こうした事態にさすがにWRカーのマニュファクチャラーやドライバーたちの不満の声があり、2000年に最低重量が960kgから1,000kgに引き上げられ、38mm径リストリクターも装着されることになった[4]。既にシトロエンやヒュンダイなどはWRカー転向を決めており、さらにキットカー自体が衰退していたこともあって、1999年12月末時点で2リッターカップへのエントリーは無く、シリーズは消滅[5]。その後は各国内ラリー選手権で生きながらえるものの、二輪駆動車のカテゴリは1,600ccクラスから派生した、低コストなスーパー1600へと置き換えられていった。
しかしF2キットカーは結果的にプジョー、シトロエン、シュコダ、セアト、ヒュンダイといったメーカーたちをWRカーの世界に誘うという大役を果たした。特にプジョーとシトロエンは、この規定で培った電子制御技術や前輪駆動ラリーカーの知見により、WRCで大輪を咲かせることになる。加えて一度はFRが主流となった二輪駆動ラリーカーを再びFFへ引き戻すきっかけにもなった。
またリストリクター装着義務がなく、10,000回転前後で300馬力前後[注釈 6][3]を発生する自然吸気エンジンの甲高いサウンドは評価が高く、コリン・マクレーは「あれこそレーシングマシンの音だ」と感嘆していたという[6]。
日本のメーカーとしては、スズキの田嶋伸博はスズキスポーツとしてカルタスクレセントワゴンやバレーノのF2キットカーを開発し、アジアパシフィックラリー選手権(APRC)の二輪駆動部門を制覇している。また1992年にWRCから撤退した日産の欧州法人(NME、ニッサン・モーター・ヨーロッパ)は1993年のF2規定初年度から参入し、W2Lやヨーロッパラリー選手権、イギリスラリー選手権において精力的に活動を続け、英国では1995年にアリスター・マクレー、1997年にマーク・ヒギンズがチャンピオンを獲得している。後にWRCを三菱で4連覇するトミ・マキネンも、日産のF2マシンで下積み時代を過ごした。この他トヨタ・カローラレビン、ホンダ・シビック、ダイハツ・シャレード、スズキ・スイフトなどを用いた各地のプライベーターによる参戦も散見された。
ここでは2.0Lカップ及びW2Lのタイトルマニュファクチャラーを記載する。
マニュファクチャラーのための選手権なので、ドライバーズタイトルは存在しない。
最初は厳格なメイクス規定がなかったため、プライベーターが各地で稼いだポイントで年間上位を獲得する場合が多かった。特に1995年のプジョーはワークス参戦ではなかったが、GMが欧州外のイベントに参加しなかったこともあり、各地のプライベーターたちによりタイトルを獲得した[7]。

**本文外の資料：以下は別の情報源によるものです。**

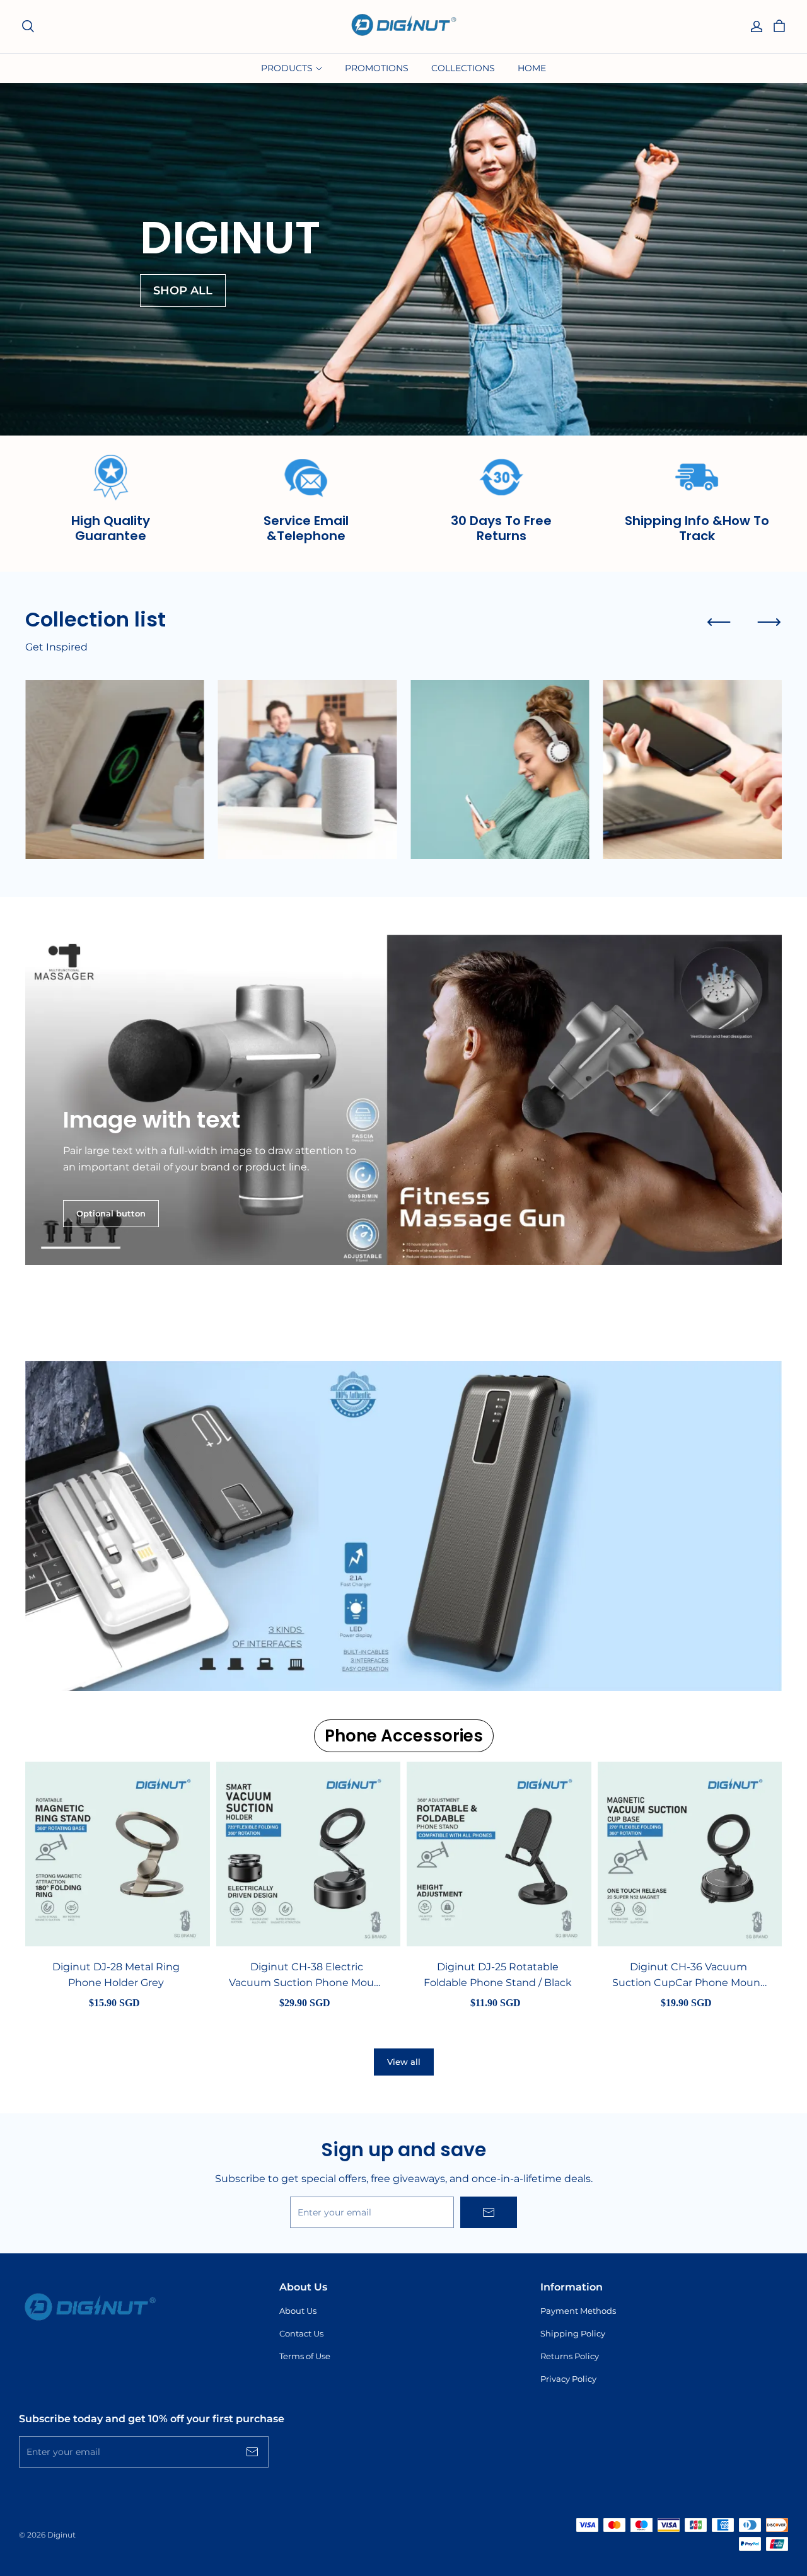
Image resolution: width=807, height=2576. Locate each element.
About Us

1994年のシュコダは、わずか1.3L・115psながら軽量を武器とするフェイバリット136Lでアクロポリス、オーストラリアで総合優勝を果たし、タイトルを獲得した[注釈 7][8][9]。
フランス車メーカーたちはその開発の凄まじさとは対照的に、ターマックイベントメインのフランスラリー選手権、またはWRCのターマックイベントにしかワークス参戦しなかったため、カップ自体はそれほど大きな盛り上がりは見せなかった。
最終年はルノーとヒョンデの争いとなり、ルノーが7pts差でタイトルを獲得した。